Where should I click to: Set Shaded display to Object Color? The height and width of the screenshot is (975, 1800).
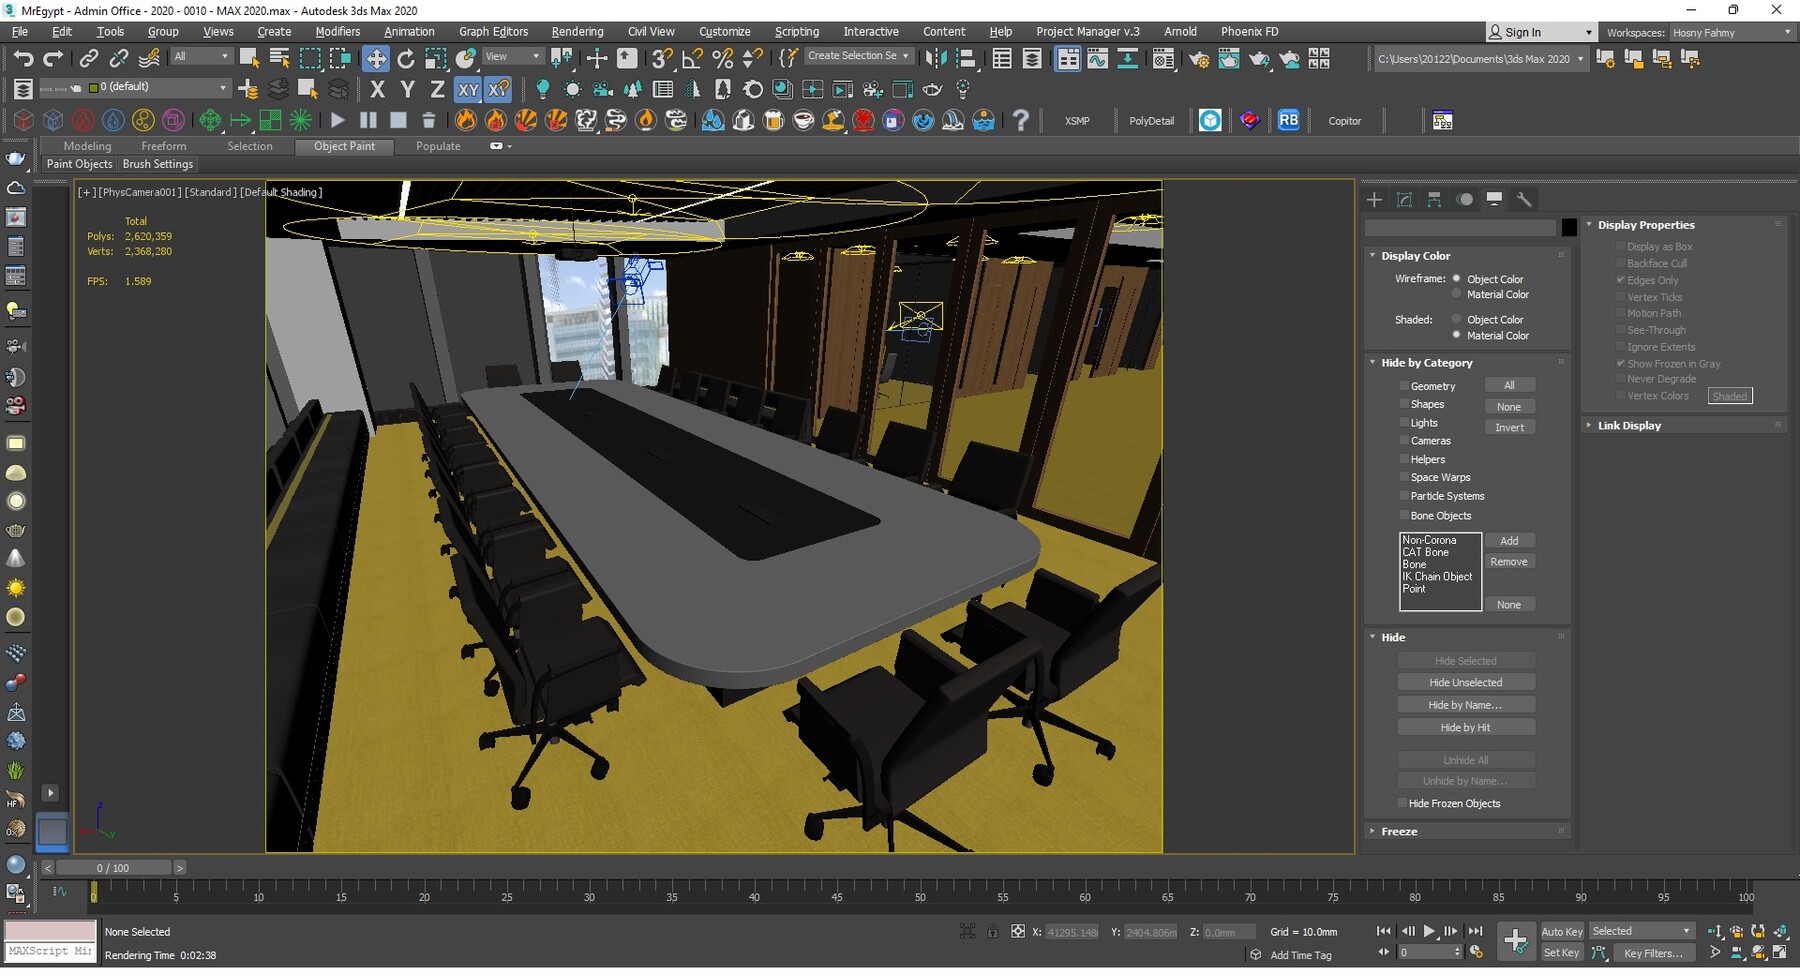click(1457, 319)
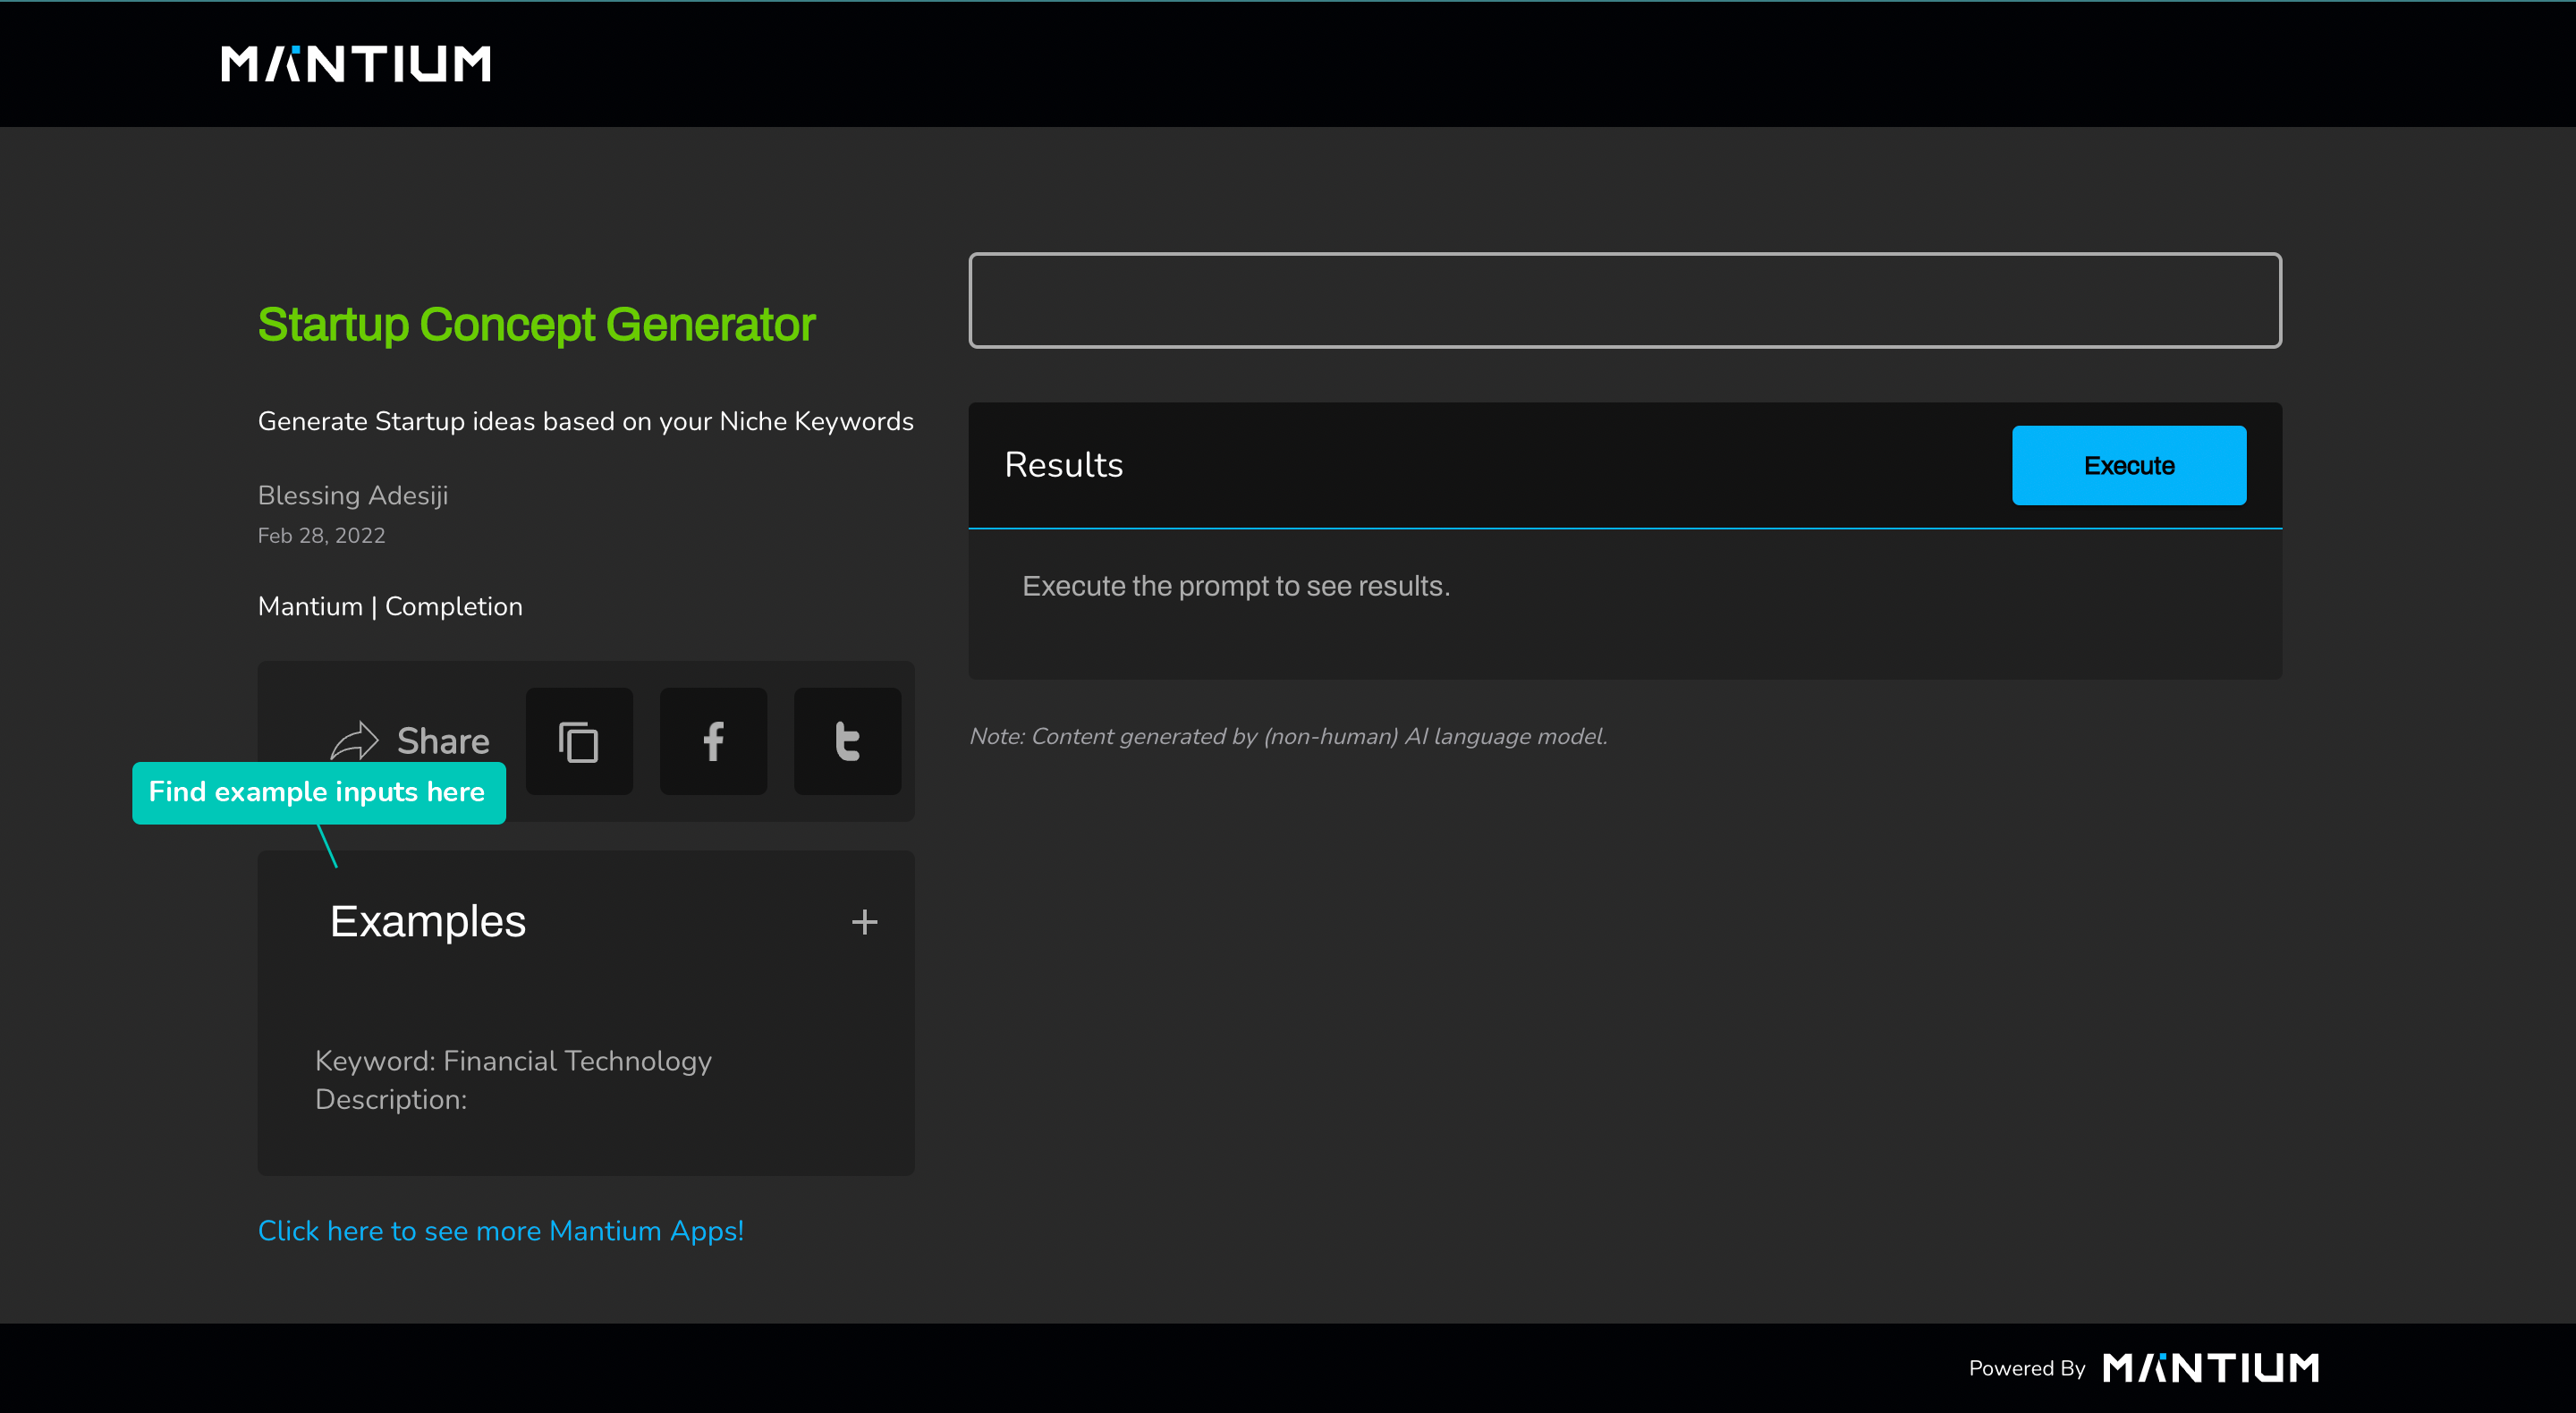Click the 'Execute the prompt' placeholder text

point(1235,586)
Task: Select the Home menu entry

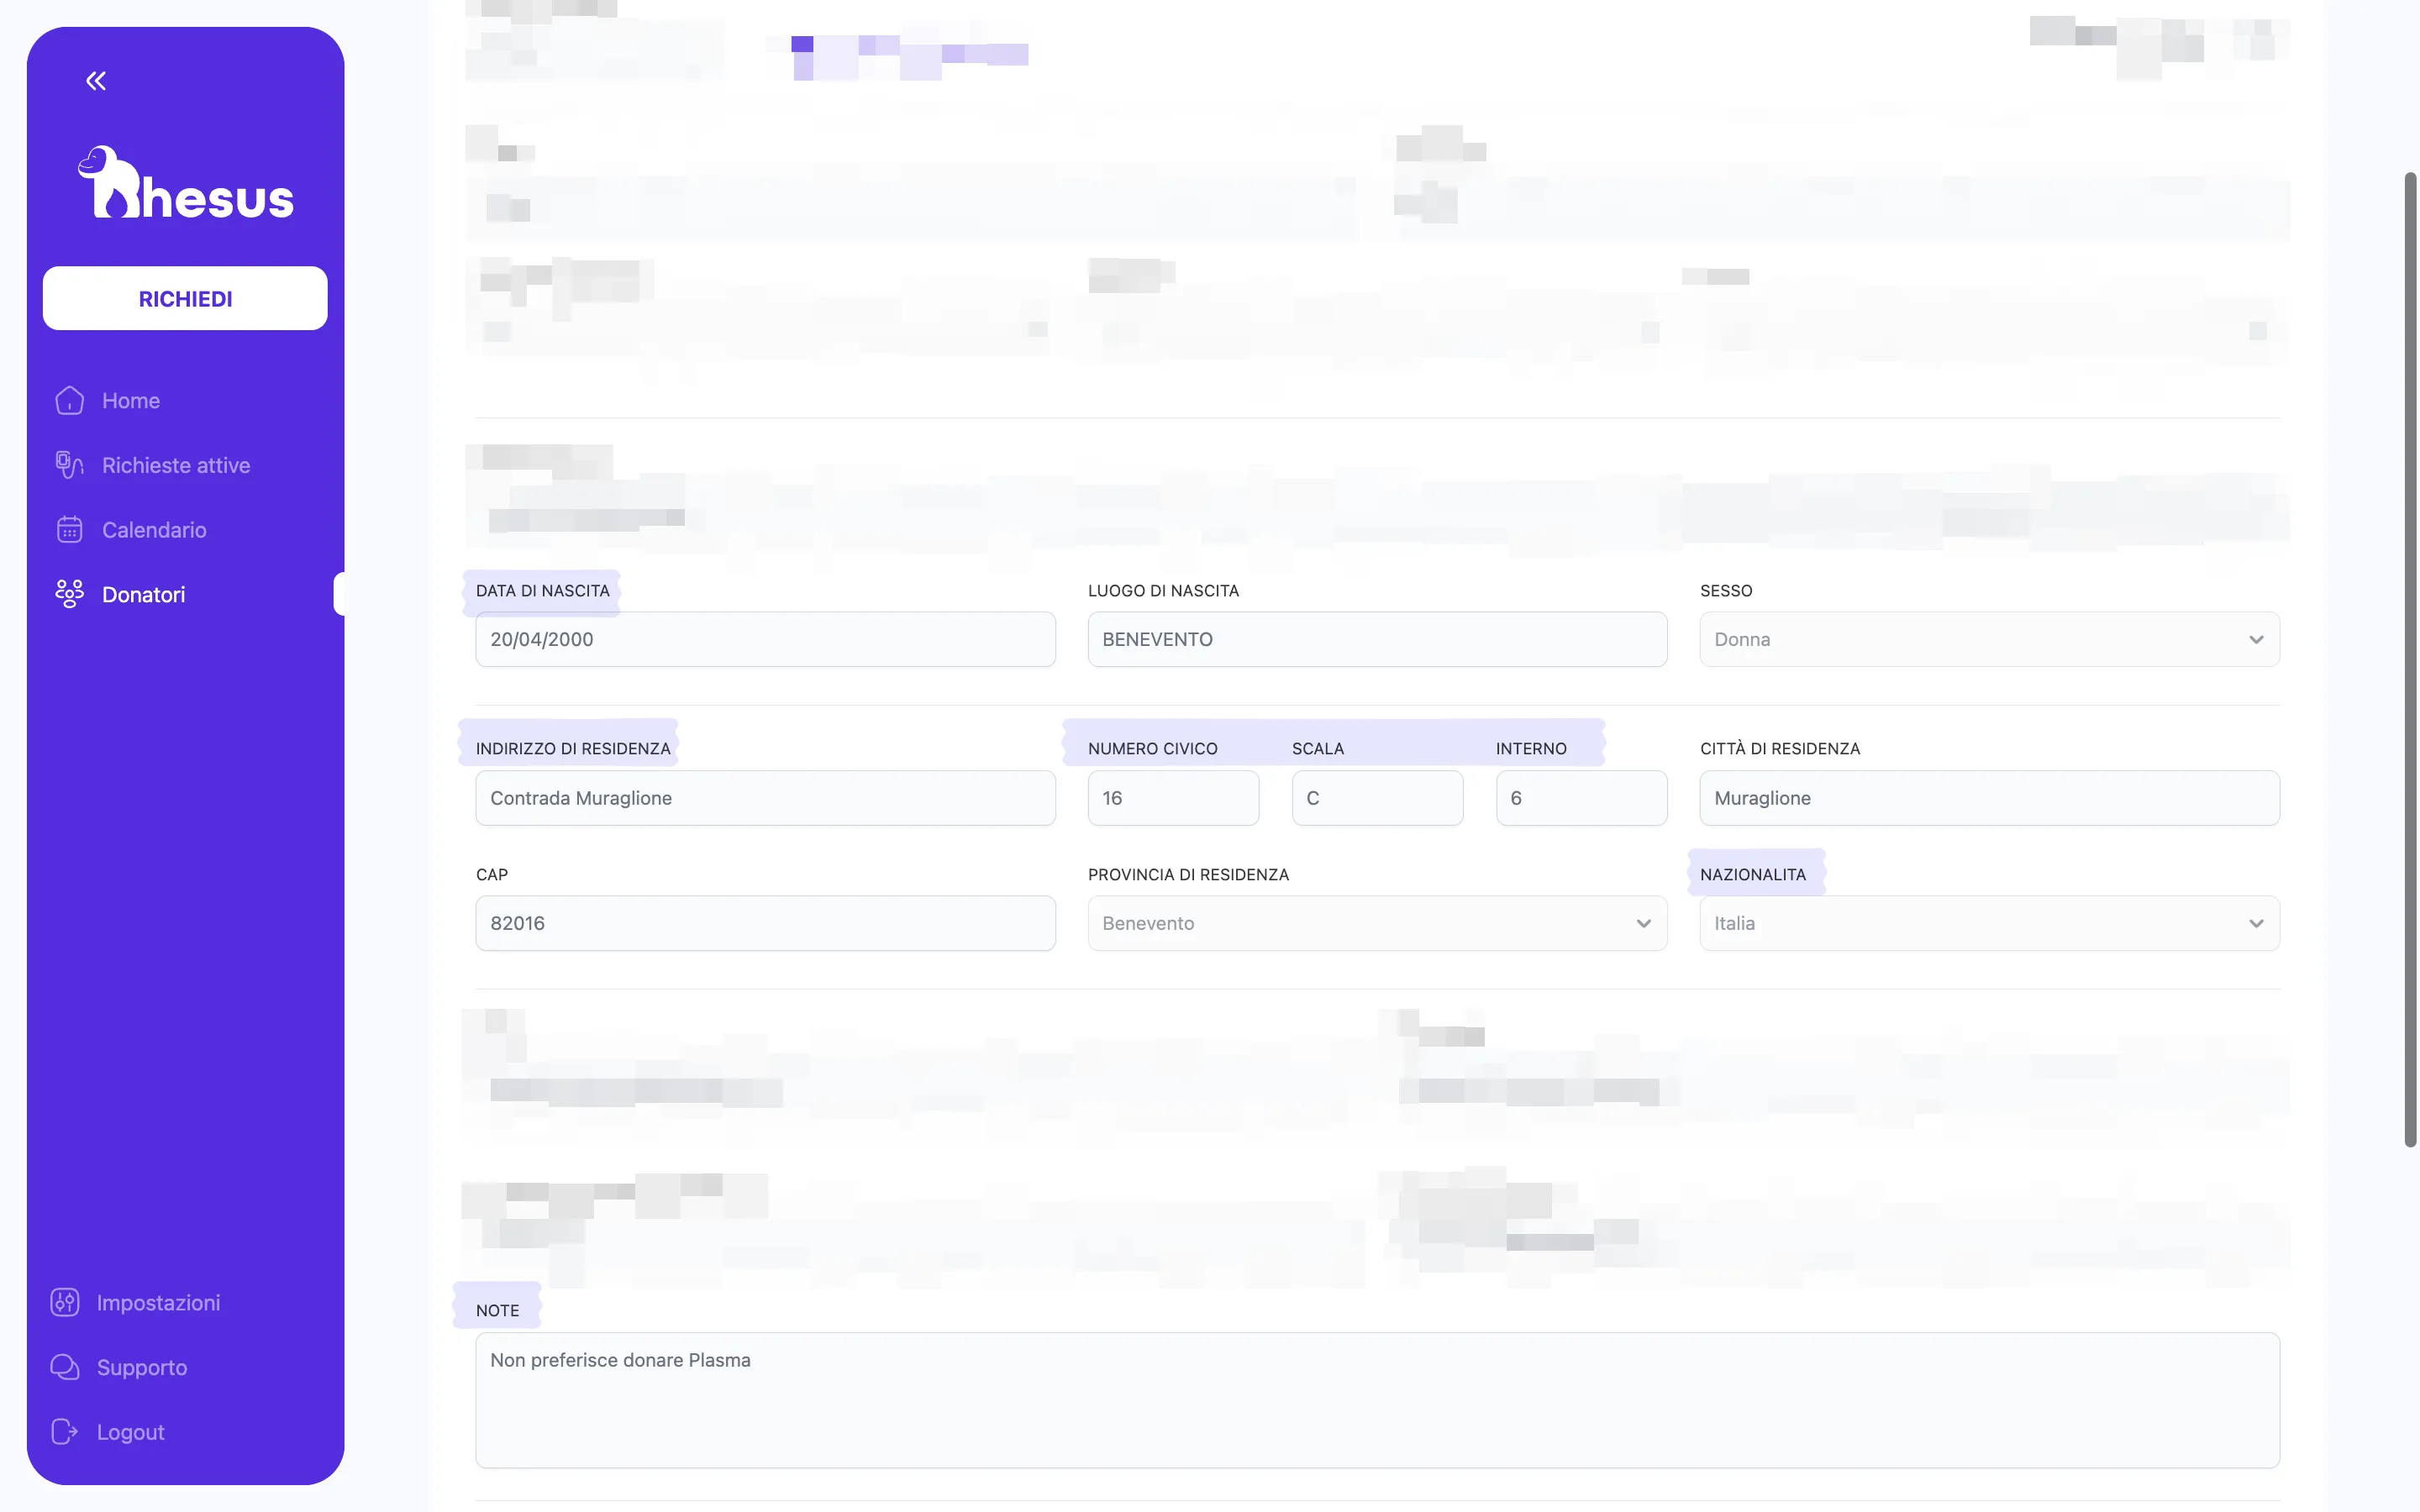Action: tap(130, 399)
-=-=-
Exercise
The answer consists of the records repeated exactly, without any images.

Written answer
Where should I click to: Set Shaded display to Object Color? The height and width of the screenshot is (975, 1800).
click(1457, 319)
Click the 'Execute the prompt' placeholder text

point(1235,586)
Task: Select the Home menu entry

Action: tap(130, 399)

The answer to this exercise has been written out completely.